AbAffinity is a Python package designed to predict binding affinity of scFv antibody sequence against SARS-CoV-2 HR2 peptide .

AbAffinity

PyPI version License Python Versions

Overview

AbAffinity is a Python package designed to predict binding affinity of scFv antibody sequence against SARS-CoV-2 HR2 peptide. It takes input of antibody heavy and light chain sequence, and predicts the binding affinity against a peptide in SARS-CoV-2 HR2 peptide. This peptide is common in all the variants of SARS-CoV-2.

Key Features

  • make scFv sequence: Given heavy and light chain sequence of antibody, the model will concat them to make scFv seqeunce.
  • Predict Binding Affinity: Given the input antiobdy seqeunce, predict binding affinity
  • Antibody Representation: Given the input antiobdy seqeunce, provide embedding of the antibody. The model gives both residue level representation and sequence level representation.
  • Attention Contact Map: Given the input antibody sequence, AbAffinity will give residue-residue attention maps of the antibody.

Installation

You can install AbAffinity from PyPI:

pip install AbAffinity

Usage

Here's a quick example to get started:

from AbAffinity import AbAffinity

# Example usage
abmodel=AbAffinity() 


#The model takes complete scFv sequences as input. Heavy and Light chain are connected with a linker sequence. Use make_scFv() method from the model to get the complete scFv seqeunce from heavy chain and light chain sequence.

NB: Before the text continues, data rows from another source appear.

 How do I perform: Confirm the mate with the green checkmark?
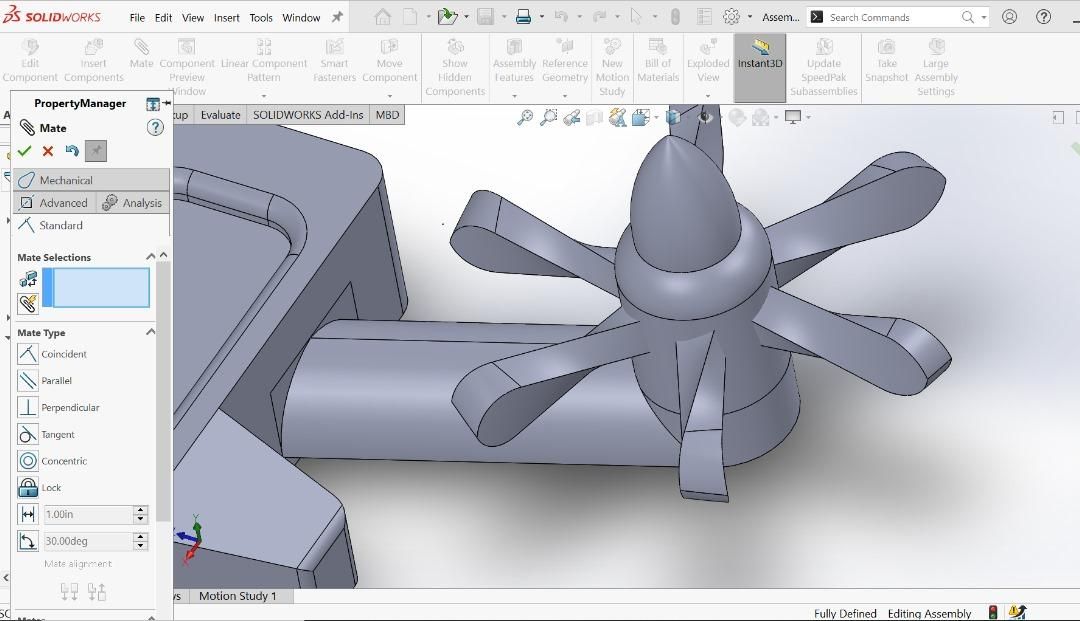click(x=25, y=150)
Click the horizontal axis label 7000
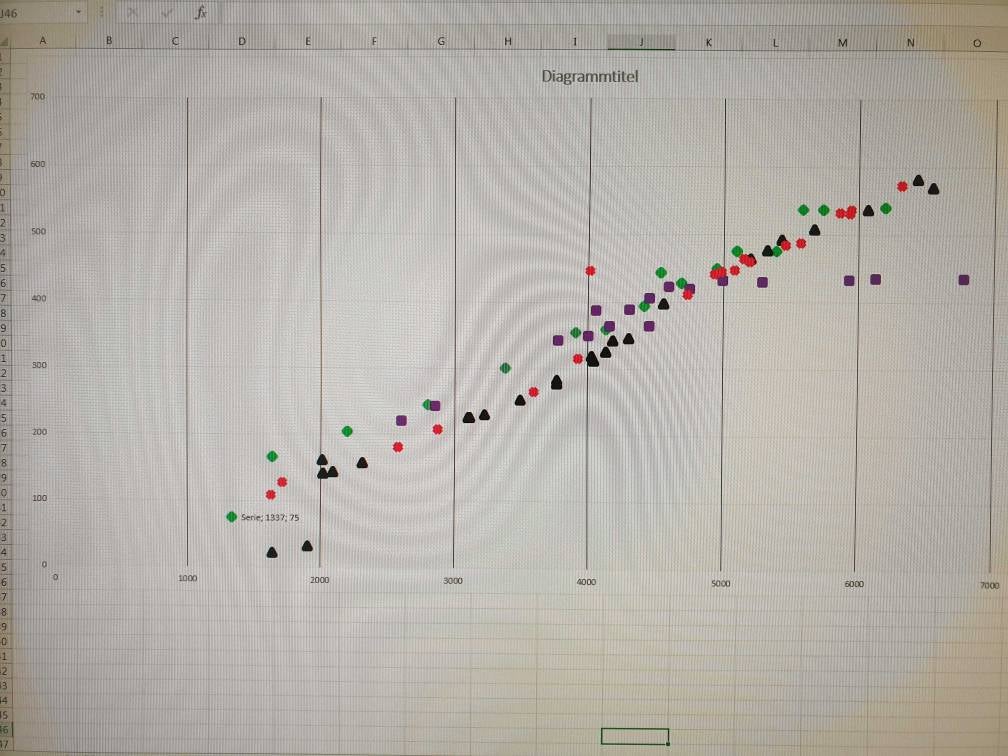This screenshot has width=1008, height=756. pos(989,586)
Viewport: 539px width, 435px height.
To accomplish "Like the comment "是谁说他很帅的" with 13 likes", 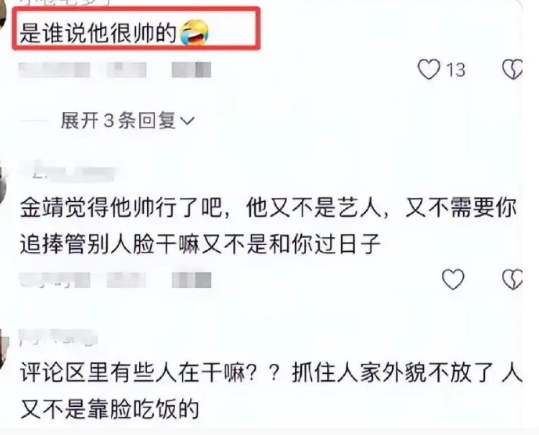I will tap(429, 69).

heavy_seq = 'EVQLVESGAEVKKPGASVKVSCKASGYTFTSYGISWVRQAPGQGLEWMGWISAYNGNTNYAQKLQGRVTMTTDTSTSTAYMELRSLRSDDTAVYYCARVGRGVIDHWGQGTLVTVSS' 
light_seq = 'SSELTQDPAVSVALGQTVRITCEGDSLDYYYANWYQQKPGQAPILVIYGKNNRPSGIADRFSGSNSGDTSSLIITGAQAEDEADYYCSSRDSSGFEVTFGAGTKLTVL'

scFv_seq = abmodel.make_scFv(heavy_seq, light_seq) 
print(scFv_seq)  # Output: EVQLVESGAEVKKPGASVKVSCKASGYTFTSYGISWVRQAPGQGLEWMGWISAYNGNTNYAQKLQGRVTMTTDTSTSTAYMELRSLRSDDTAVYYCARVGRGVIDHWGQGTLVTVSSGGGGSGGGGSGGGGSSSELTQDPAVSVALGQTVRITCEGDSLDYYYANWYQQKPGQAPILVIYGKNNRPSGIADRFSGSNSGDTSSLIITGAQAEDEADYYCSSRDSSGFEVTFGAGTKLTVL

#Use `get_affinity()` method to get the predicted binding affinity of the antibody sequence. 
#You can pass a list of sequences to get embeddings for all. Make sure that you have enough memory to process the sequences altogether. You can tune the batch size for this purpose. Example: `model.get_affinity(list_sequences, batch_size=16)`. Default batch_size is 4. 

pred_affinity = abmodel.get_affinity(scFv_seq)
print(pred_affinity) # Output: tensor([3.1595]) 

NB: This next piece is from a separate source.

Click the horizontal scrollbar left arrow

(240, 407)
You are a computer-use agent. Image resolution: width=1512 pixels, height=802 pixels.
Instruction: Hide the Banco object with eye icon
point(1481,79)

# Use `get_embeddings()` method to get the embeddings for input sequences. Use `mode='res'` to get residue wise embeddings, and `mode='seq'` will give seqeunce embedding. 
# You can pass a list of sequences to get embeddings for all. Make sure that you have enough memory to process the sequences altogether. You can tune the batch size for this purpose. Example: `model.get_embeddings(list_sequences, mode='seq', batch_size=16)`. Default batch_size is 4.

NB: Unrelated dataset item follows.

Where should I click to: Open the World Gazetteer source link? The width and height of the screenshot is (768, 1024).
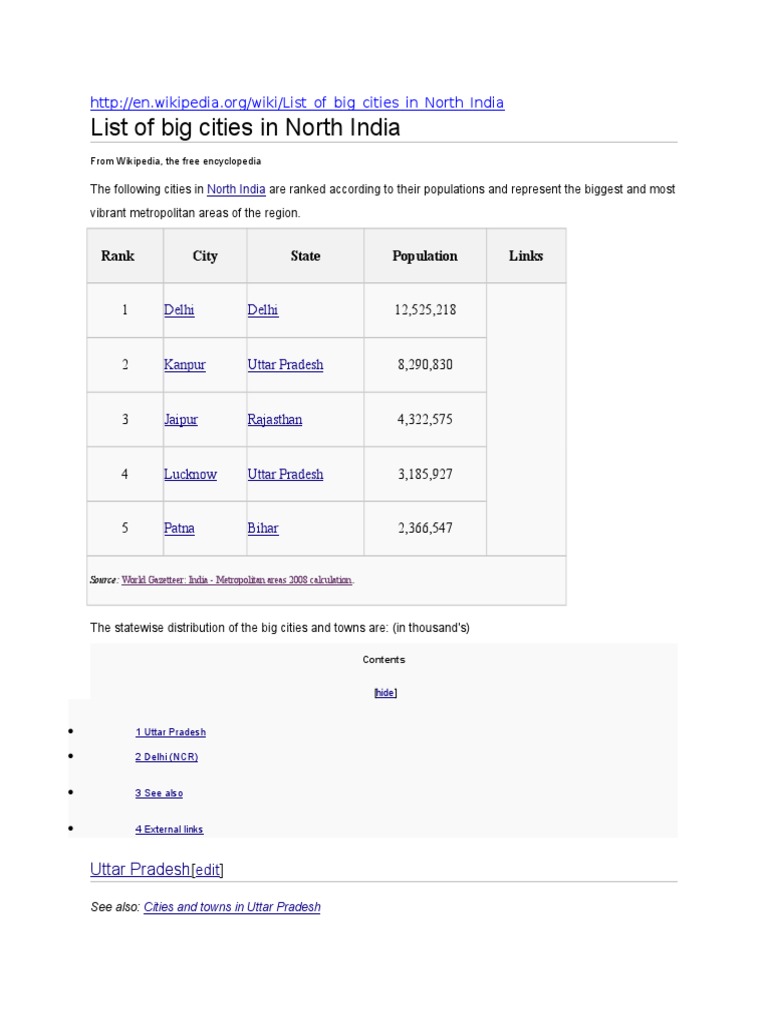tap(237, 580)
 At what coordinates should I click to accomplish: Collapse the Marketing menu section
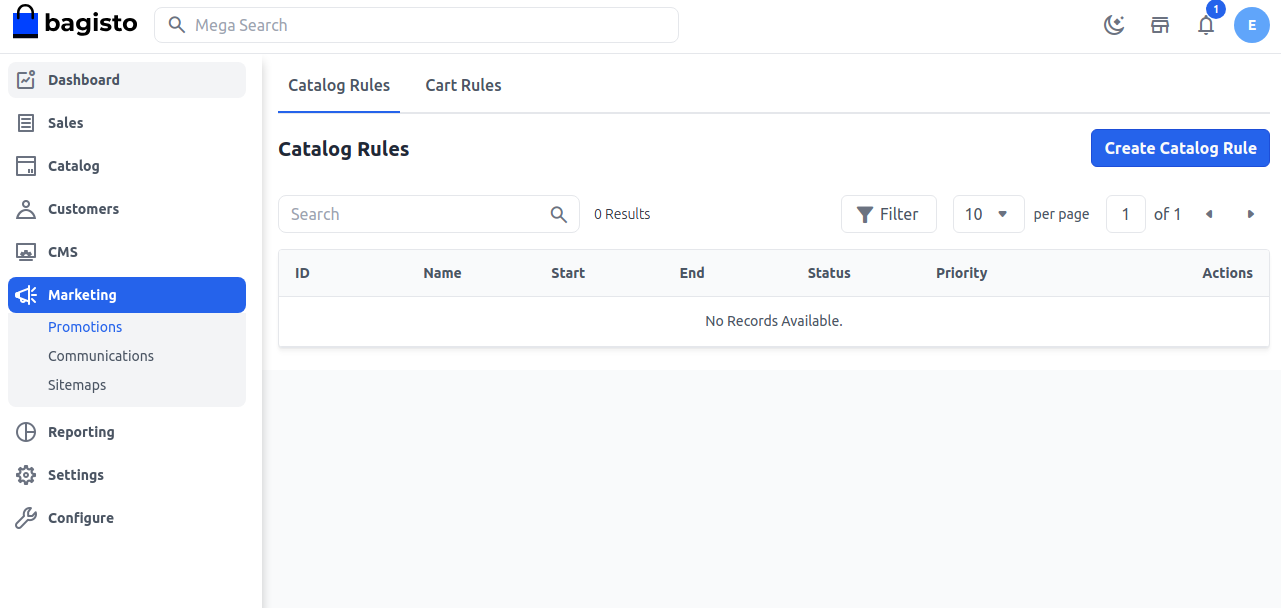(x=127, y=295)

res_emb = abmodel.get_embeddings(scFv_seq, mode='res')
print(res_emb.shape)  # Output: torch.Size([258, 1280])
 
seq_emb = abmodel.get_embeddings(scFv_seq, mode='seq')
print(seq_emb.shape) # Output: torch.Size([1280]) 

# Use  `get_contact_map()` method to get the contact maps of the given antibody sequence. It will return a matrix of shape `L x L` where `L` is the length of input sequence. Each value in the matrix represents the contact weight between two residue in the sequence.  
# Use `mode='VH-VL'` if you want to plot the contacts for heavy chain and light chain separately, and `mode='scFv'` to plot single contacts for the entire scFv sequence. 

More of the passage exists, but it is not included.